Basically, ALL reloading data is generic by bullet weight and powder type, NO manual is "accurate" in the sense that we can blindly follow any suggested charges. I get uncomfortable seeing people speak of loading data as "recipies"; that word implies we will get equal results if we use it and that's not true, not by a long shot. :rolleyes:

Why not? Our rifles are not what was used to develop the listed data! Our RIFLES are the single greatest "changes" we can possibly make to any book loads. I know a fellow who blows primer pockets with book "mid-range" charges of Varget in his straight factory Win 70 in 22-250!

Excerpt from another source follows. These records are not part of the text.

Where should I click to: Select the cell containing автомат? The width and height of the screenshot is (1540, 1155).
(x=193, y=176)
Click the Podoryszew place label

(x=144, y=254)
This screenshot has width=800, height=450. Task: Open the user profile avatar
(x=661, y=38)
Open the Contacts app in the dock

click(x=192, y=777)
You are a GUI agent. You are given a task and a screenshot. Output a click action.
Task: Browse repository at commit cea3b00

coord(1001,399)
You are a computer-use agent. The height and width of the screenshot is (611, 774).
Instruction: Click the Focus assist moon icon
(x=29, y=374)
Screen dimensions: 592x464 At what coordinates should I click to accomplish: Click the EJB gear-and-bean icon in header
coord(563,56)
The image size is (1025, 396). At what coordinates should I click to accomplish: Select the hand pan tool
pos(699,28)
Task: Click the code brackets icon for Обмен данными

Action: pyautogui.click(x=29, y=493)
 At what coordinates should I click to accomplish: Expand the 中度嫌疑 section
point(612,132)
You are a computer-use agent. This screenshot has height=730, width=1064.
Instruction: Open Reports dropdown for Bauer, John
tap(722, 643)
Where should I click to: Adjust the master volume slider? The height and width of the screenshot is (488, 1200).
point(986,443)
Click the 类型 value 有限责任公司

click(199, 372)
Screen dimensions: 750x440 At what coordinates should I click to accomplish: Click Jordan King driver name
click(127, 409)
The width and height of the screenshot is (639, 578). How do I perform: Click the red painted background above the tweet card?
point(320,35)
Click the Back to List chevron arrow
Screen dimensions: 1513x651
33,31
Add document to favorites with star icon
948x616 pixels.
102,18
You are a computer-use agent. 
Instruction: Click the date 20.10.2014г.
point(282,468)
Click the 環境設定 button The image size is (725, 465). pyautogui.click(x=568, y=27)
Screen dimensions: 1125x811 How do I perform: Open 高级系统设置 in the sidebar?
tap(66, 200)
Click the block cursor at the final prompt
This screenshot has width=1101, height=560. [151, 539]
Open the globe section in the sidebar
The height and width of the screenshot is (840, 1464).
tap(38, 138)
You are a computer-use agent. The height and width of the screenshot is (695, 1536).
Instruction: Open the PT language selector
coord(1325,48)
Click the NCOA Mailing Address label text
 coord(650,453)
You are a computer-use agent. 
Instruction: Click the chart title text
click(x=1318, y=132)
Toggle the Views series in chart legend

The ONLY "book" rule that cannot be changed is to "start low and only move up to book max unless, or until, we see excess pressure signs." Mix any cases, primers, powder lots or bullet makers you wish but don't ignore that rule! :D
I did not mean to offend anyone with the use of the word "recipe". I can follow along with what everyone is saying... the last sentence of boomtubes post "Mix any cases, primers, powder lots or bullet makers you wish but don't ignore that rule!" (start low and only move up to book max) is the nod I am looking for. I do not plan on going crazy right out of the gate, but just trying to get out of the gate without screwing up. Seems like the more I read from different sources, they are all the same principal but they are all different in ingredients.